*Data under study:*
────────────────────
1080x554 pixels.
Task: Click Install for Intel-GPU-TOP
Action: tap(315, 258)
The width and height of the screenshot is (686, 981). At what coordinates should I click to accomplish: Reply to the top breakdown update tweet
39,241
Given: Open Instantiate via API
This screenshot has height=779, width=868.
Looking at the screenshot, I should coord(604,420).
────────────────────
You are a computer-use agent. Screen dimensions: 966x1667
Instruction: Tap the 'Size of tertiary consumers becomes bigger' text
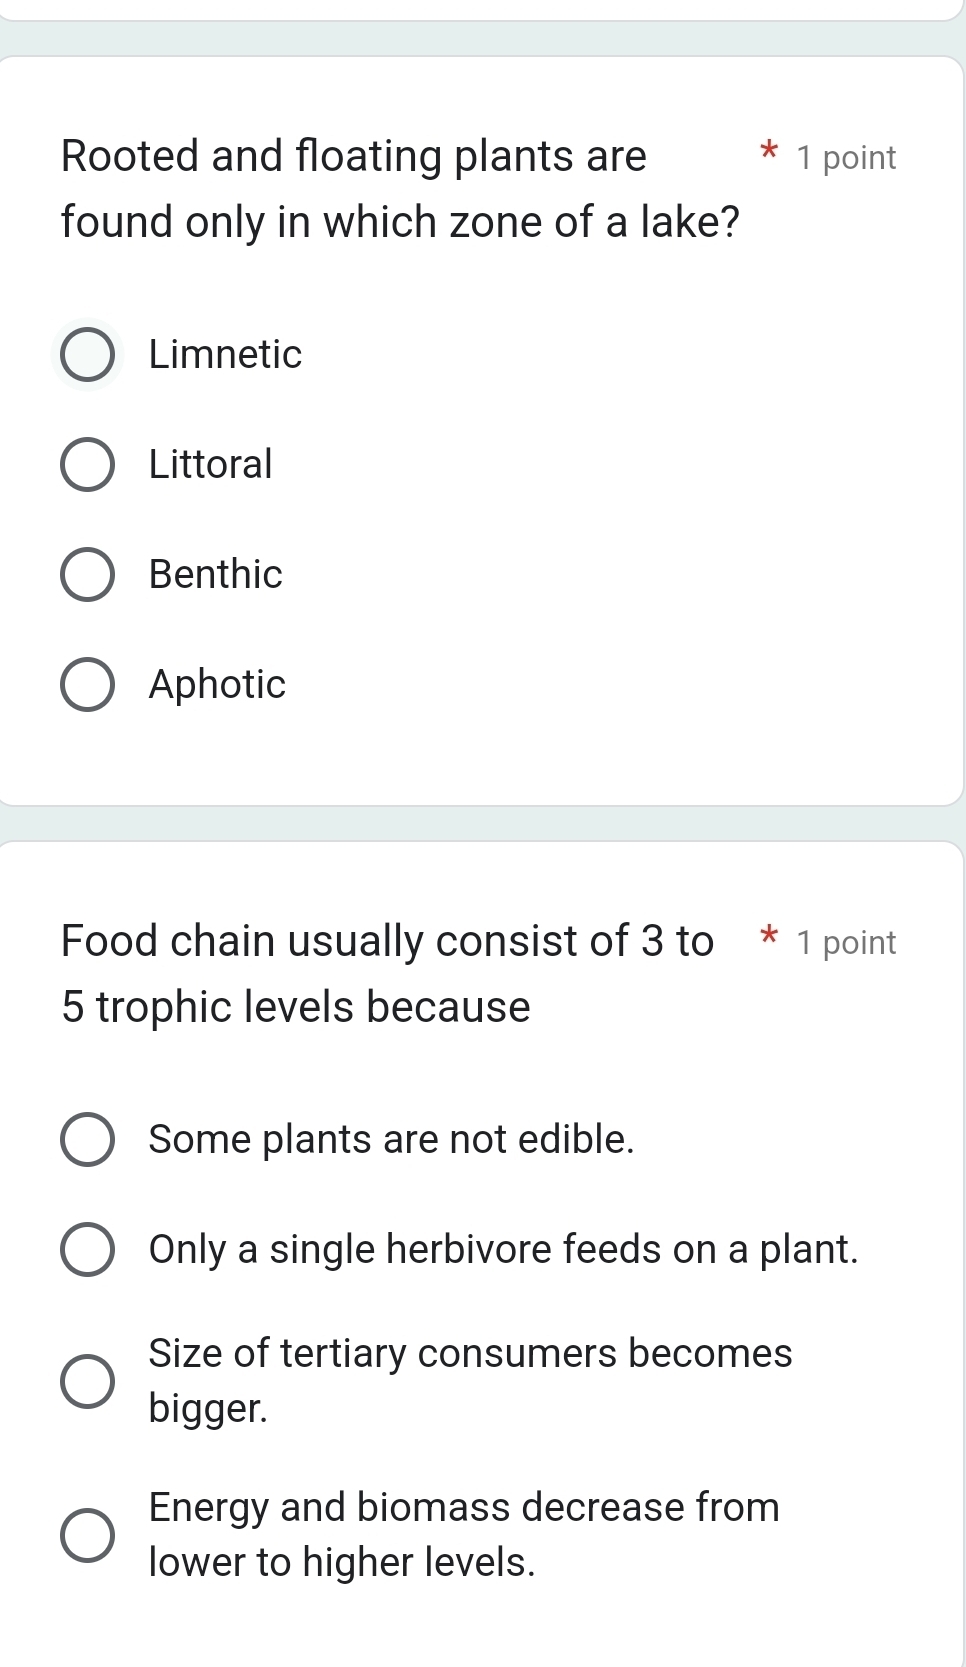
────────────────────
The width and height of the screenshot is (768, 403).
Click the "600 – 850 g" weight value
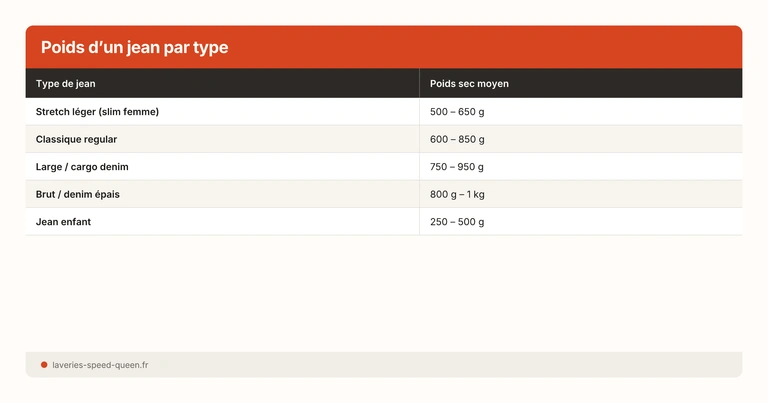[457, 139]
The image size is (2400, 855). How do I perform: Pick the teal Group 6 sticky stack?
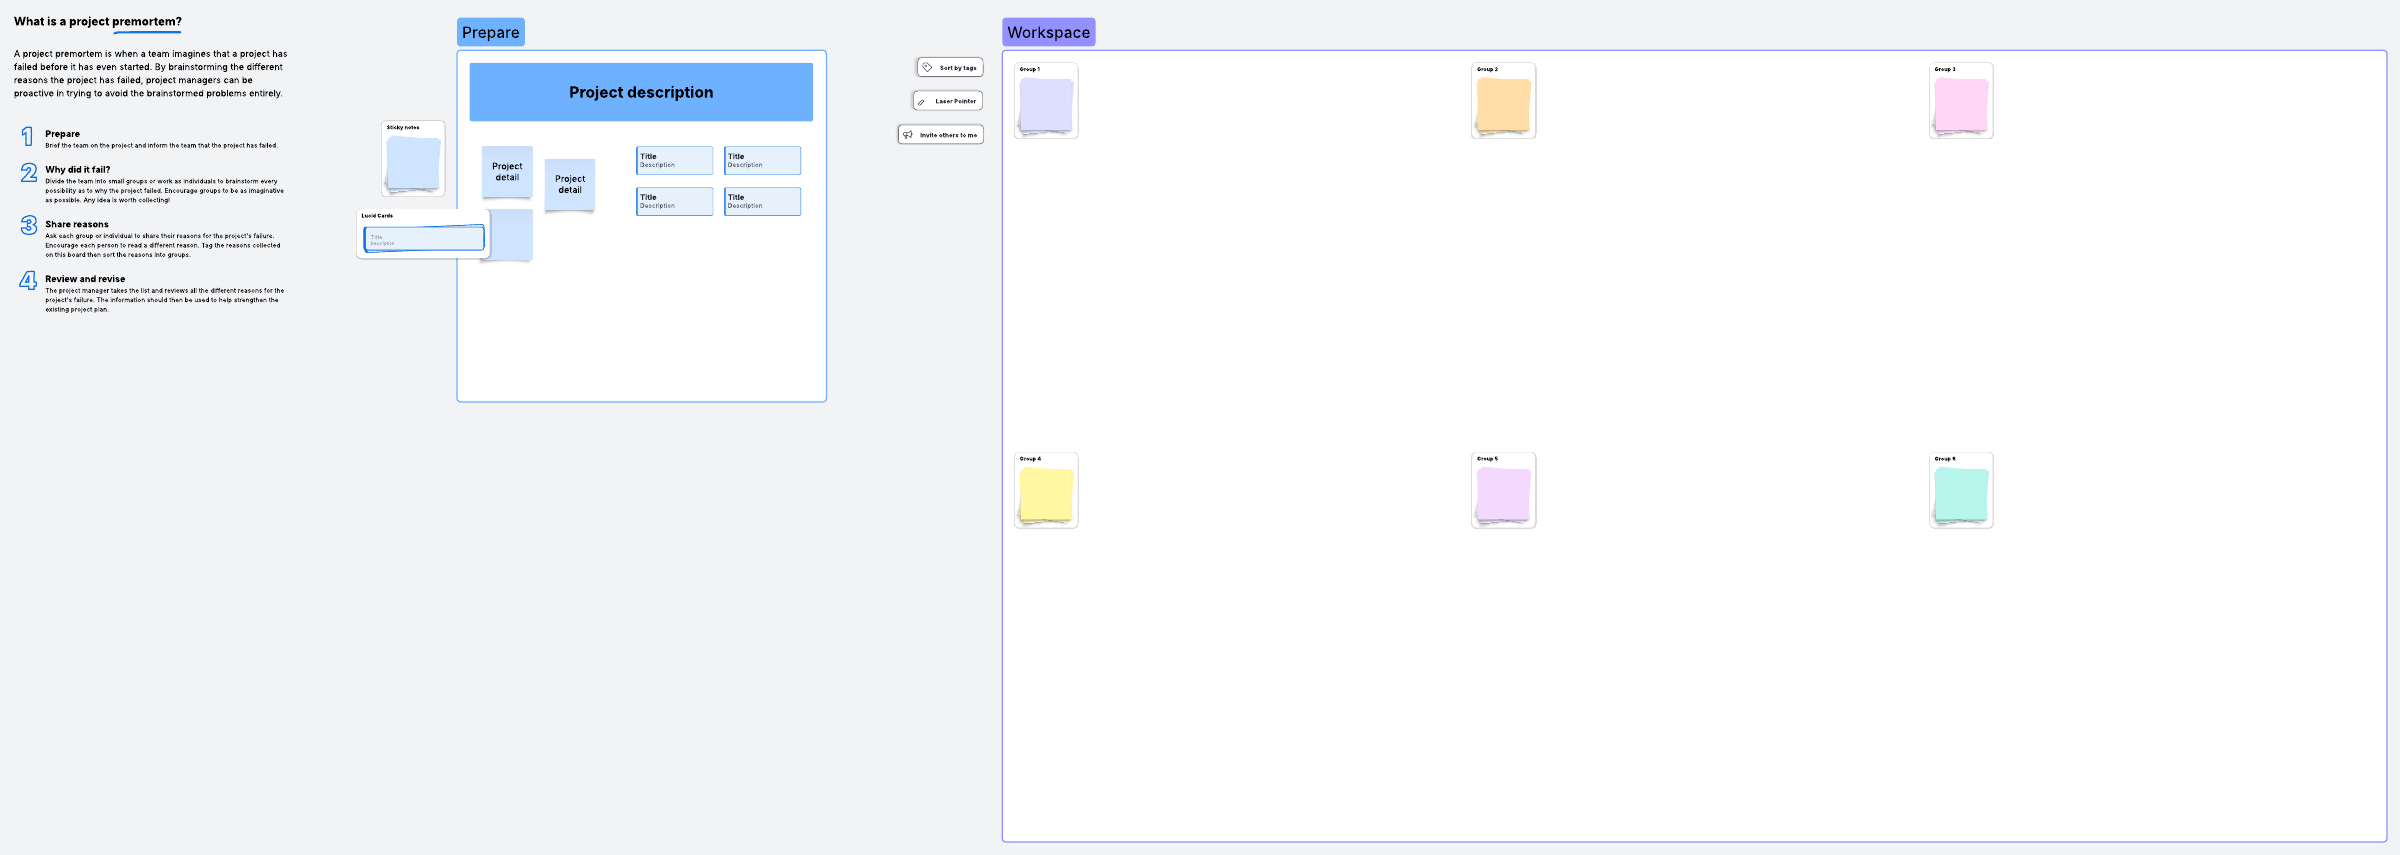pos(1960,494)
────────────────────
*Task goal:* Within the listing above, give again exactly every line from the line with "You are a computer-use" through the line with "Instruction: Tap the", both included, and no other line.

*Answer box:*
You are a computer-use agent. Screen dimensions: 966x1667
Instruction: Tap the 'Size of tertiary consumers becomes bigger' text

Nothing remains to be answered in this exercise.